Recognition and Enforcement: 30 years from the entry into force of the Brussels Convention in Greece – A practitioner’s account –

I. Introduction

It was the 3rd of March 1989, when an announcement was published in the Official Gazette of the Hellenic Republic, stating that the Brussels Convention would finally enter into force on April 1, 1989. Why finally? Because it took the state nearly a decade after the accession to the EC [1.1.1981] to activate the Brussels Convention in the country. After a long hibernation time, Law Nr. 1814/1988 was published in November 11, 1988, marking the official ratification of the Convention. In less than a year, the Convention became operative in the Greek legal order. Since that time, a great number of judgments were published in the legal press, some of them with elucidating notes and comments. Commentaries and monographs paved the path for widespread knowledge and ease of access to the new means of handling cross border cases within the EC.

Almost 12 years later, Regulation 44/2001 replaced the Brussels Convention. On the whole, the application of the Regulation in the country can be described as satisfactory. Courts proved to be open minded in exequatur proceedings, thus fulfilling the mandate for a free circulation of judgments dictated by the EU. Only minor issues cause some skepticism, the majority of which could have been solved by means of an implementing act to the Regulation. Regrettably enough, Greek governments persistently omit to issue any such acts in the course of communitarization in civil and commercial matters. Consequently, primarily academics, and later courts, were called to find viable solutions to problems faced or potentially confronted in the future.

II. Problems faced / solutions given

A problem causing doubts and confusion in Greece was the exact definition of the term used under Art. 36 Brussels Convention. Unlike the English version, where the same terminology is used [“may be appealed”], the Greek text showed a discrepancy, causing contradictory rulings. The issue reached the Supreme Court, which finally clarified the problem in 2001. In particular, the wording used in Articles 36.1, 37-40 Brussels Convention did not make specific reference to an appeal. Instead, the terminus used was the equivalent of “recourse”. For the purposes of Art. 37 Brussels Convention, the Hellenic Government declared that the “recourse” shall be filed at the Court of Appeal.

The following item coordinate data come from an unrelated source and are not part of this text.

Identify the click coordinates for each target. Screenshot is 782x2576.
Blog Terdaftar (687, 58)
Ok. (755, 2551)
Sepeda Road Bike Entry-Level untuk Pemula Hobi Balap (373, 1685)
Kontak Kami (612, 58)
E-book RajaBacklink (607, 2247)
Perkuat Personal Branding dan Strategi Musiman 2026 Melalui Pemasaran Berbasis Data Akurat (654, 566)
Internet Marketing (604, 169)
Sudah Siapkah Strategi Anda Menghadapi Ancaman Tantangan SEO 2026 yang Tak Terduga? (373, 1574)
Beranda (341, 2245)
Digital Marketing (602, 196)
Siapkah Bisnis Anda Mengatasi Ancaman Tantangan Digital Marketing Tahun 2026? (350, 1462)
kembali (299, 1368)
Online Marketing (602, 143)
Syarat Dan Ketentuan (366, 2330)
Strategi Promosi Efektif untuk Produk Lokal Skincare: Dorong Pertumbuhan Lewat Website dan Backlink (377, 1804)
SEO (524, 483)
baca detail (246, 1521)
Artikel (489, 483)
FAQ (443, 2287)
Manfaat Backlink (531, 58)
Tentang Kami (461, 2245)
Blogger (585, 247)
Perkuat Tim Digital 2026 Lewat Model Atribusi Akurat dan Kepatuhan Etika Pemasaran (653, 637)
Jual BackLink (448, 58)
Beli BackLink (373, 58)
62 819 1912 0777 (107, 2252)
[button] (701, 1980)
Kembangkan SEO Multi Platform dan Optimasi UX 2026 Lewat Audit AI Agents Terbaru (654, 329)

It is an elementary rule in Greek civil practice, that all remedies against first instance decisions are filed with the secretariat of the court rendering the decision challenged. In light of this fact, several lawyers lodged the “recourse” there, i.e. at the competent 1st instance court. In the ensuing process before the CoA however, they were in for a surprise: Many appellate courts in the country repeatedly dismissed the “recourse” as inadmissible, because it was not filed properly. As a result, courts followed different directions which can be summarized as follows: The first view considered the “recourse” as a blend of 1st and 2nd instance legal remedies; consequently it reached the conclusion that ordinary rules of appeal proceedings are to be used in the process at hand, with the exception that the “recourse” shall be filed with the secretariat of the CoA, which was the competent one according to Art. 37 Brussels Convention. Furthermore, given the fact that the appellant is not obliged to serve the appeal under Greek law, the terms set under Art. 36.2 Brussels Convention & 43.5 Brussels I Reg. relate to the act of filing, not serving the document. The opposite view however confers to the recourse the nature of third party proceedings, thus changing the procedural requirements. In particular, by adopting this position, the appellant is burdened with the duty to serve the document within the term of one or two months respectively. The latter view has finally prevailed.

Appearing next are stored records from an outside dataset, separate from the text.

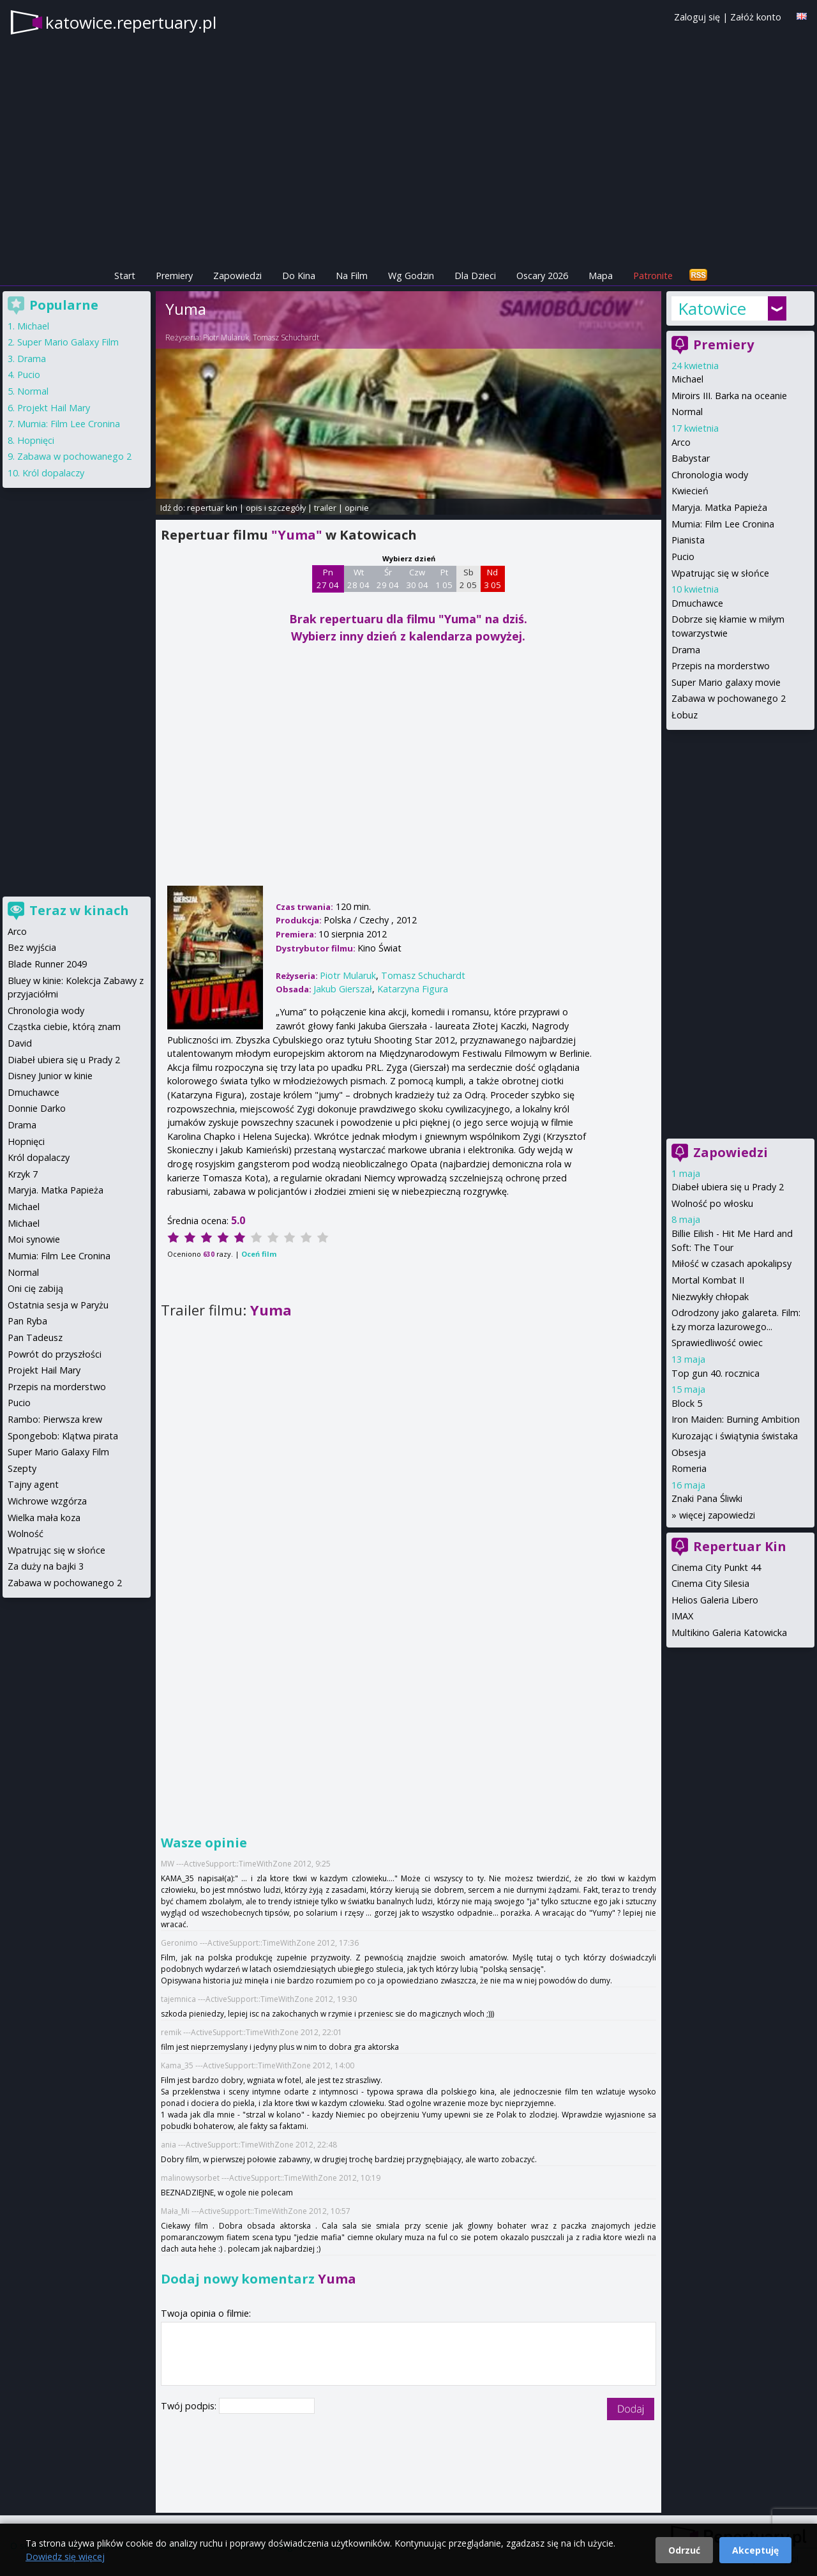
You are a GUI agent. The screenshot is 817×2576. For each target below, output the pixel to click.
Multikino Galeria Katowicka (729, 1632)
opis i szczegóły (276, 507)
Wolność (25, 1533)
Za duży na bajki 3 (46, 1566)
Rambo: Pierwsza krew (55, 1419)
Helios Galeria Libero (714, 1600)
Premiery (174, 275)
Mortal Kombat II (707, 1280)
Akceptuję (755, 2550)
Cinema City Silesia (710, 1583)
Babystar (690, 458)
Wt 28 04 (358, 578)
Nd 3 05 (492, 578)
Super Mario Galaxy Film (68, 342)
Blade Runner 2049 (47, 964)
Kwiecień (689, 491)
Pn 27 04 (328, 578)
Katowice (712, 308)
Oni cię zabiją (35, 1288)
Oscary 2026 (542, 275)
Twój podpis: (190, 2406)
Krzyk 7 (23, 1174)
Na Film (352, 275)
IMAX (682, 1616)
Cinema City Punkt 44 (716, 1567)
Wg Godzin (411, 275)
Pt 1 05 (444, 578)
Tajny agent (33, 1484)
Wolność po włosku (712, 1203)
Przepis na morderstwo (720, 666)
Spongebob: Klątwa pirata (63, 1436)
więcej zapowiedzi (717, 1515)
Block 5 (686, 1403)
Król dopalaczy (53, 473)
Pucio (682, 556)
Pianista (688, 540)
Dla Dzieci (475, 275)
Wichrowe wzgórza (47, 1501)
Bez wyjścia (32, 947)
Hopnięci (35, 440)
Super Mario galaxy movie (726, 682)
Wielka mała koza (44, 1518)
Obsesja (688, 1452)
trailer (325, 507)
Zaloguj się (697, 17)
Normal (687, 411)
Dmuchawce (697, 603)
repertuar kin (212, 507)
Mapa (600, 275)
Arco (681, 442)
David (20, 1043)
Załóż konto (755, 17)
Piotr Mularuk (226, 337)
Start (124, 275)
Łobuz (684, 715)
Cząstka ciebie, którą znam (64, 1026)
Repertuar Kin (739, 1546)
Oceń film (258, 1254)
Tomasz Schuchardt (286, 337)
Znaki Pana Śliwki (706, 1498)
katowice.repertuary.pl (130, 22)
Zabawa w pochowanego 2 (728, 698)
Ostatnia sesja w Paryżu (58, 1305)
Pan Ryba (27, 1321)
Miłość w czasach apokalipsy (731, 1263)
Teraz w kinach (79, 910)
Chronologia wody (709, 475)
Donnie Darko (37, 1108)
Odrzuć (684, 2550)
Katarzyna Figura (412, 989)
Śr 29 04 (388, 578)
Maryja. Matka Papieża (719, 507)
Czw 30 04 (417, 578)
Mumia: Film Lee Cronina (722, 524)
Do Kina (298, 275)
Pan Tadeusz (35, 1337)
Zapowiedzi (237, 275)
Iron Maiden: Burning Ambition (735, 1419)
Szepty (22, 1468)
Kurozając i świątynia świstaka (734, 1436)
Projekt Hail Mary (53, 408)
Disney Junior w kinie (50, 1076)
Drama (685, 650)
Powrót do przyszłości (54, 1354)
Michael (687, 379)
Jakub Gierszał (342, 989)
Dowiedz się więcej (65, 2556)
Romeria (689, 1468)
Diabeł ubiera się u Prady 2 (727, 1187)
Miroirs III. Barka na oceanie (729, 396)
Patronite (653, 275)
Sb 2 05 (468, 578)
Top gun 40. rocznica (715, 1373)
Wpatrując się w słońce (720, 573)
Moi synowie (34, 1239)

Following the entry into force of the Brussels I Regulation, the above issue has been made redundant, given that the Greek wording was streamlined to that of the English text. The Greek version of the Brussels I bis Regulation follows suit.  However, it still affects the adjacent area of the Lugano Convention. A recent ruling of the Supreme Court bears witness to this assumption [SC 2078/2017, confirming Thessaloniki CoA 1042/2015, published in: Civil Procedure Law Review 2015, 351, note Anthimos: Filing does not suffice; service of the appeal to the appellee is imperative, otherwise the remedy is dismissed as inadmissible].

III. The Brussels I bis Regulation

Entering into the era of the Brussels I bis Regulation, we see however a remarkable absence of case law in regards to Chapter III on recognition and enforcement: For more than 4 years after the Regulation entered into force, there isn’t a single judgment reported in the country, most notably on Section 3, which established the new system of the application for refusal of recognition and enforcement [Articles 45 et seq.]. In the sole case found, the creditor followed erroneously the previous system of exequatur, which led the court to dismiss the application as inadmissible [lack of locus standi].

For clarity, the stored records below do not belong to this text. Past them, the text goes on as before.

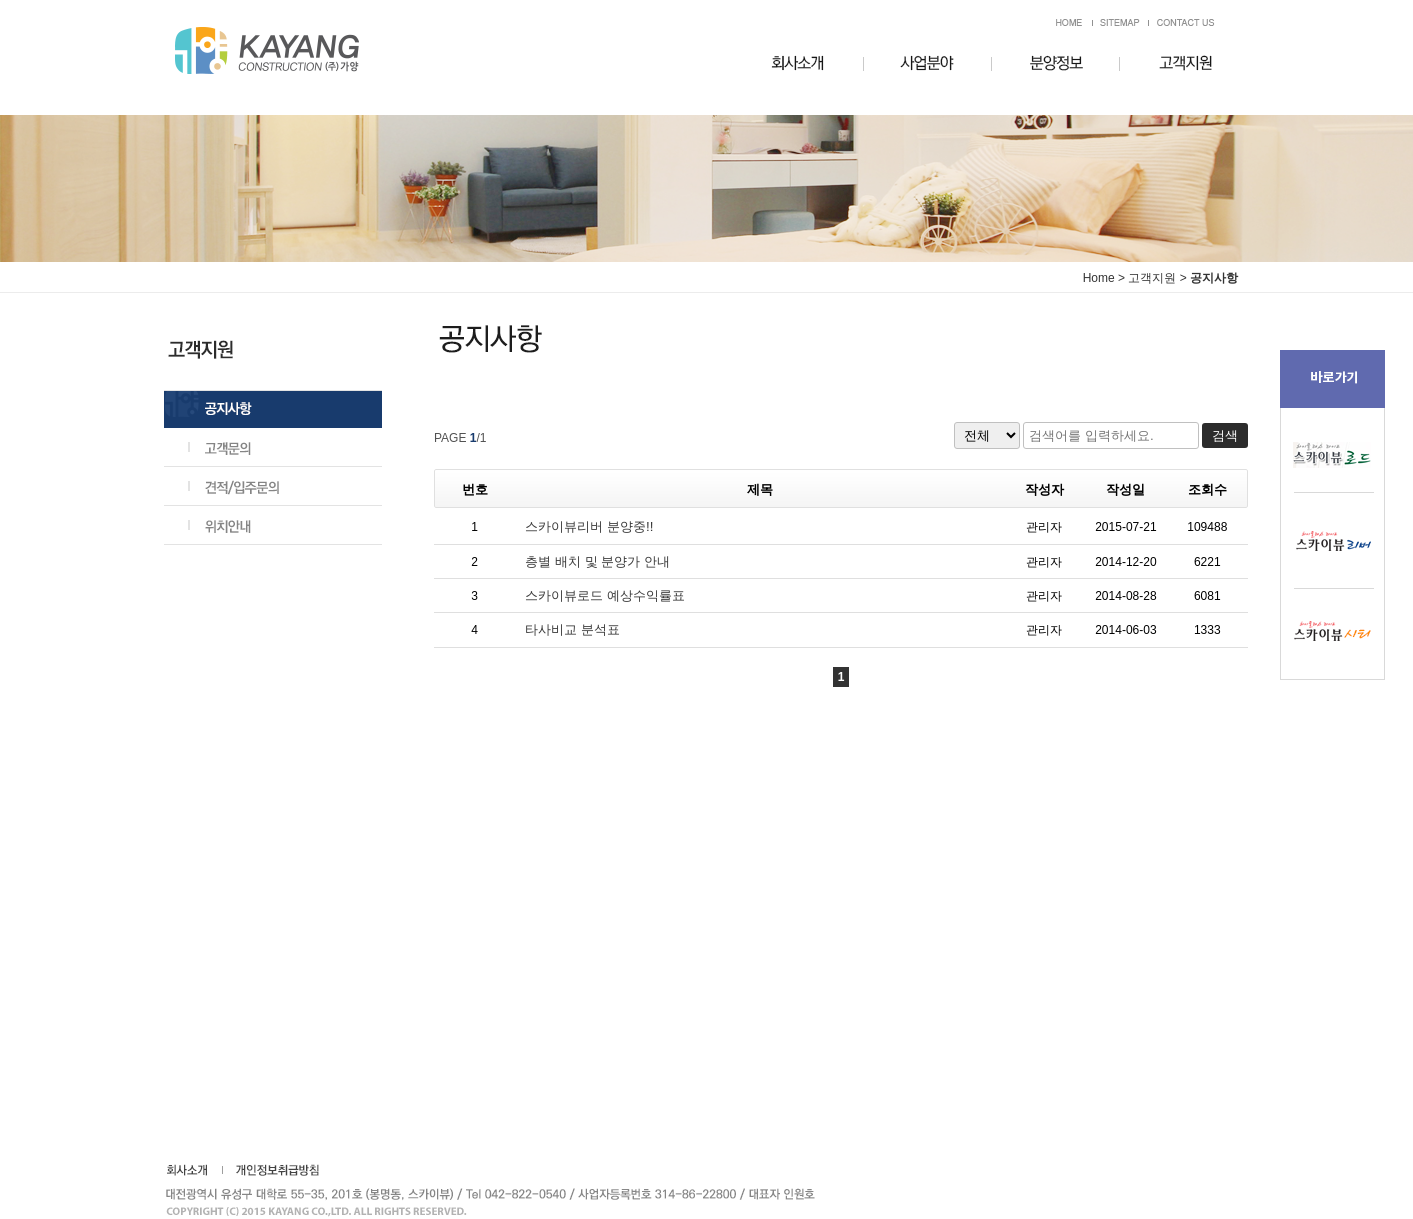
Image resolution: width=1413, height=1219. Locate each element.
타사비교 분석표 (572, 629)
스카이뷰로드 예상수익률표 (605, 595)
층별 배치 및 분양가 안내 (597, 561)
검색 (1225, 435)
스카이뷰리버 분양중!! (589, 526)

Hence, the question: Is Greece the sole exception to other Member States’ practice? I could associate the lack of case law with the devastating situation my country suffered over the last years: The Grexit-nightmare, financial instability and capital restrictions could serve as an explanation for this plunge.

However, to the extent of my ability to follow the German literature, I do not see any application of Chapter III in Germany either. It would be very interesting to find out by the readers of this blog, whether there’s already some ‘action’ in other Member States.